Document
June 23, 1997
Comerica Bank
Xx. Xxxxxxx X. Xxxxxxx
Xxxxxxxx Communications, Inc.
00000 Xxxxxxxxxxx Xxxx
Xxxxxxx, Xxxxxxxx 00000
Re: Waiver regarding Revolving Credit Agreement dated as of August 11,
1995 as amended ('Credit Agreement')
Dear Xx. Xxxxxxx:
Having received approval and authorization from the Majority Banks, the
Agent hereby confirms the waiver ('Waiver') by the Agent and the Majority Banks
of Valassis Communications, Inc.'s ('VCI') noncompliance with the provisions of
Section 7.10 of the Credit Agreement and any Event of Default under Section
8.1(k) of the Credit Agreement arising solely as a result of the transaction
described in your letter to Comerica Bank dated June 16, 1997, a copy of which
is annexed hereto.
This Waiver shall not be deemed to amend or alter in any respect the terms
of the Credit Agreement or any of the other Loan Documents (including without
limitation all conditions or requirements for Advances, and any other financial
or other covenants), or to constitute a waiver or release by any of the Banks or
Agent of any right, remedy, Default or Event of Default under the Credit
Agreement or any of the other Loan Documents, except as expressly set forth
above.
Except as specifically defined to the contrary herein, capitalized terms
used in this Waiver shall have the meanings given them in the Credit Agreement.
This Waiver shall not become effective unless and until countersigned by VCI (in
the space provided below) and returned to the Agent within five (5) Business
Days from the date of this letter.
Very truly yours,
COMERICA BANK
By: Xxxxxx X. Xxxxxxx
-------------------.

Directions
1. In the waiver letter, rewrite everything from "This Waiver shall not be deemed" down to "of this letter.", changing "Loan Documents" to "Financing Documents".
2. Write what comes next in the waiver letter after its last line.
The entries after this point are separate material and unrelated to the waiver letter.

Supplied material
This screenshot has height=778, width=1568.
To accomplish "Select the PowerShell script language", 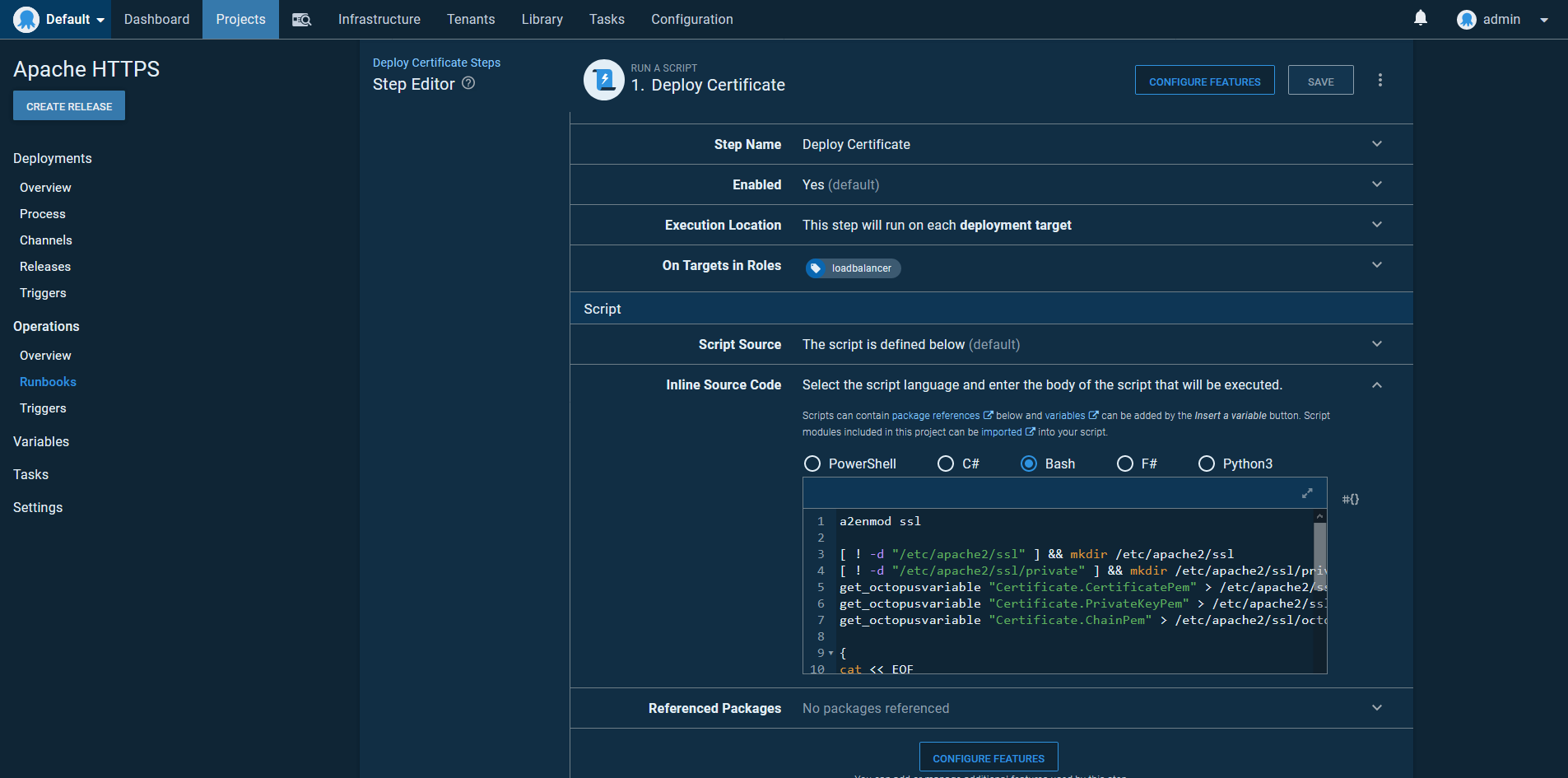I will coord(812,464).
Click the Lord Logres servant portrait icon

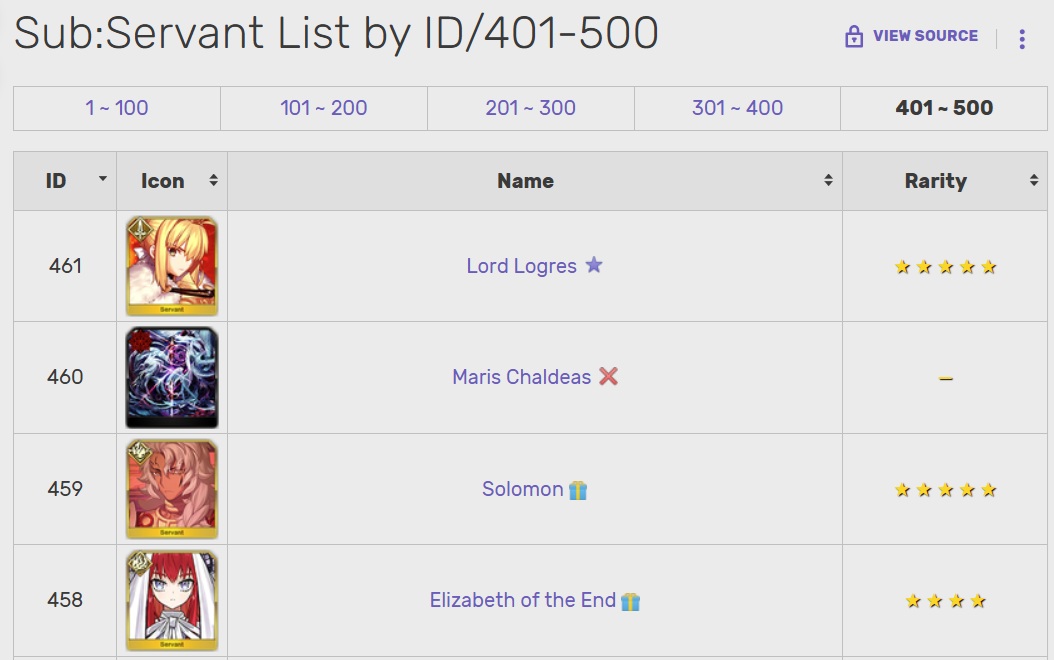[x=172, y=266]
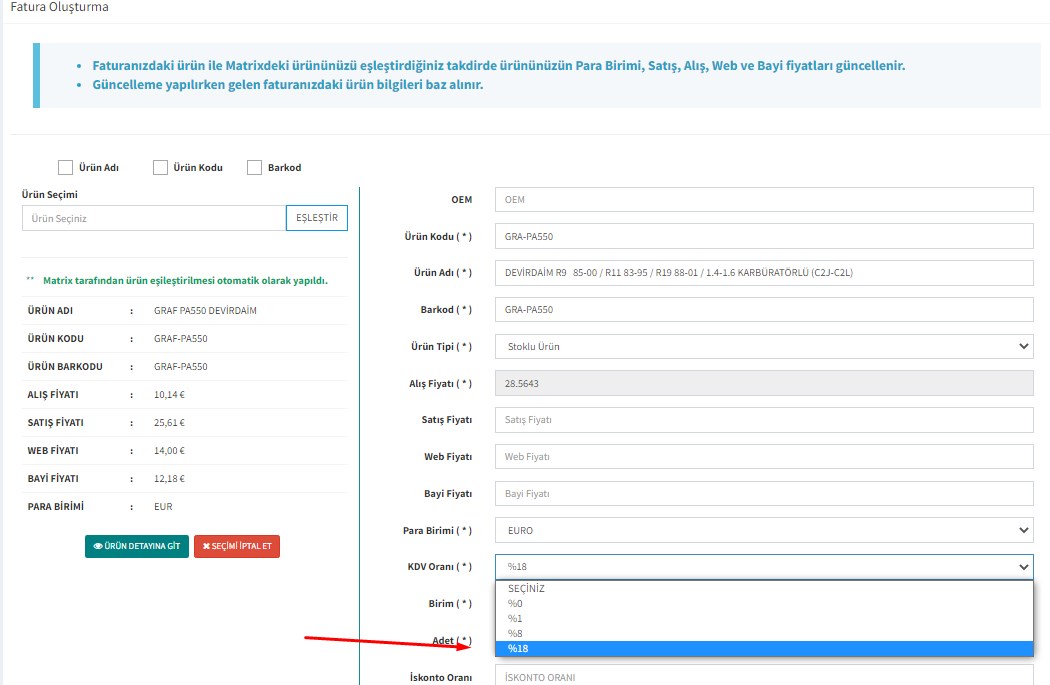Choose %8 in the KDV options
1050x685 pixels.
(764, 634)
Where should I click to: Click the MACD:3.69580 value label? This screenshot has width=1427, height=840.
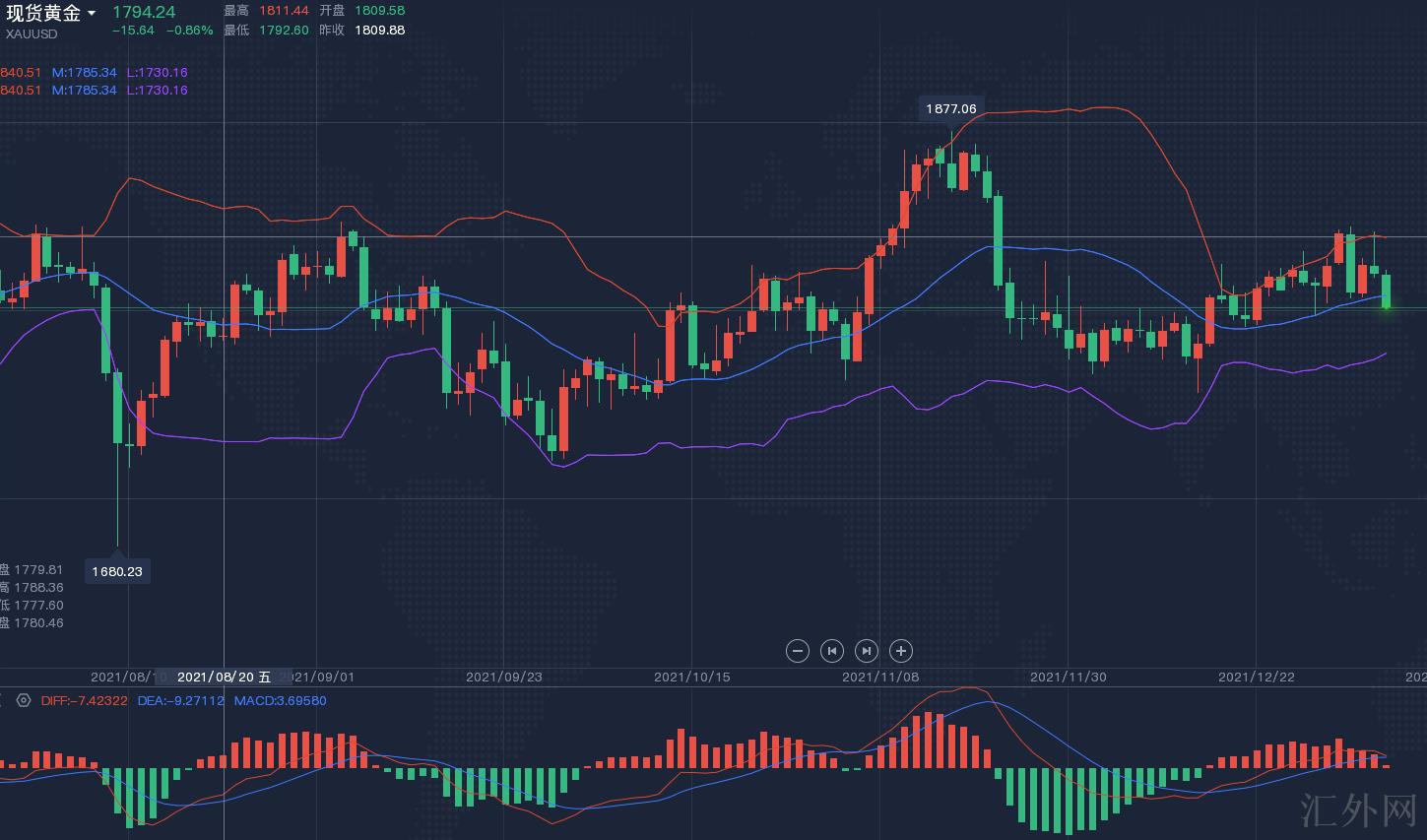click(280, 701)
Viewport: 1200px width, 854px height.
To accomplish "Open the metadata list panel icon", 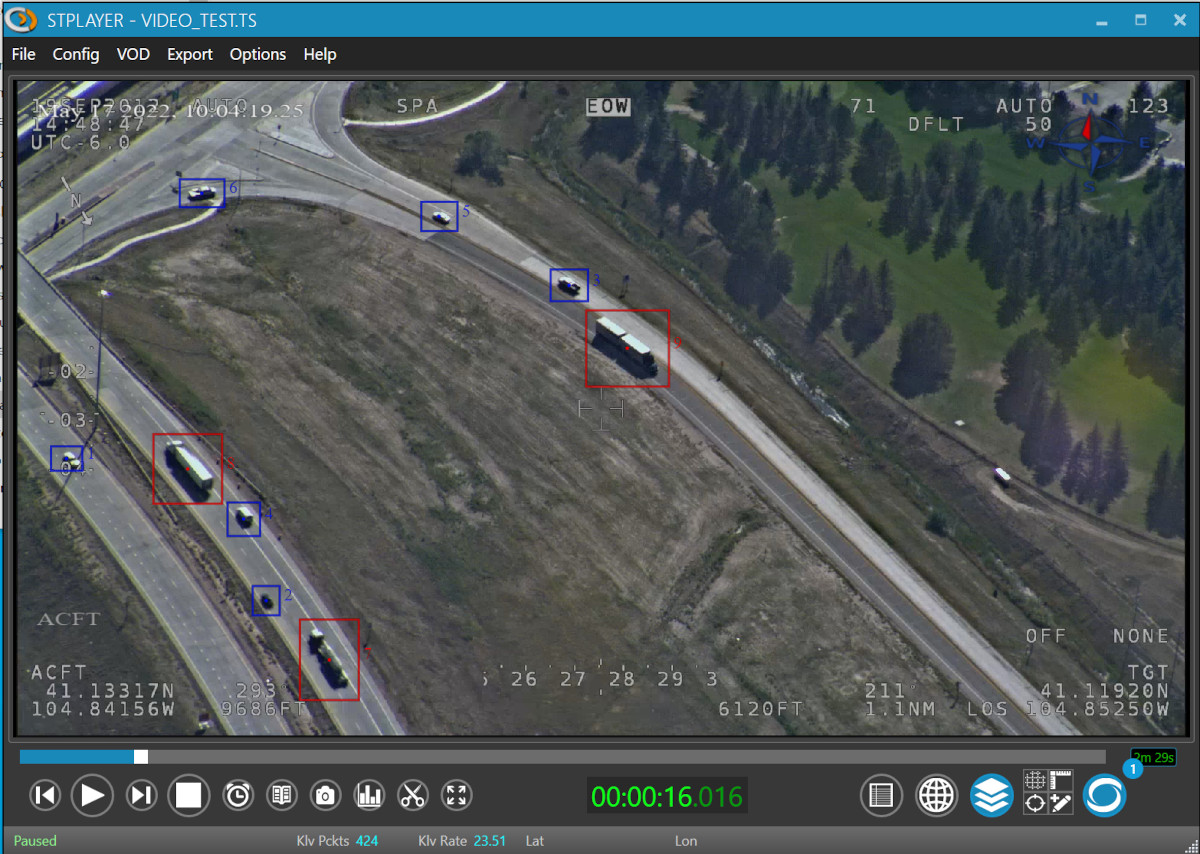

Per-task answers
1.
This Waiver shall not be deemed to amend or alter in any respect the terms
of the Credit Agreement or any of the other Financing Documents (including without
limitation all conditions or requirements for Advances, and any other financial
or other covenants), or to constitute a waiver or release by any of the Banks or
Agent of any right, remedy, Default or Event of Default under the Credit
Agreement or any of the other Financing Documents, except as expressly set forth
above.
Except as specifically defined to the contrary herein, capitalized terms
used in this Waiver shall have the meanings given them in the Credit Agreement.
This Waiver shall not become effective unless and until countersigned by VCI (in
the space provided below) and returned to the Agent within five (5) Business
Days from the date of this letter.

2.
Its: Vice President
VCI hereby acknowledges the Waiver
on the foregoing terms this 25th
day of June, 1997:
VALASSIS COMMUNICATIONS, INC.
By: /s/ Xxxxx X. Xxxxxxx
------------------------------
By: Xxxxx X. Xxxxxxx, Esq.
Its: Secretary
[LOGO of Valassis Communications]
June 16, 1997
Xx. Xxxx Xxxxxxxxx
Comerica Bank
P.O. Box 75000
Detroit, MI 48275-3327
Dear Xxxx:
As you know, Valassis Communications announced on June 6 that we have filed a
Form S-3 Registration Statement with the Securities and Exchange Commission.
This Statement was filed because Conpress International (Netherlands Antilles)
N.V., an affiliate of Consolidated Press Holdings Limited, is planning to sell
approximately 13 million of its 20.2 million shares of Valassis common stock.
This sale will reduce their interest from approximately 50% to less than 18%.
This transaction will trigger an Event of Default under Section 8.1(k) of our
Revolving Credit Agreement. In addition, since Valassis has entered into an
agreement to assist Conpress with the registration and sale of these shares,
this may fail the negative covenant text found in Section 7.10 (preventing
transactions with affiliates). In order to avoid default, we are requesting that
the Bank Group issue a waiver on this entire transaction as soon as possible
since this sale is expected to occur by early July. Ideally, this waiver should
also specifically refer to these two sections so that there is no confusion.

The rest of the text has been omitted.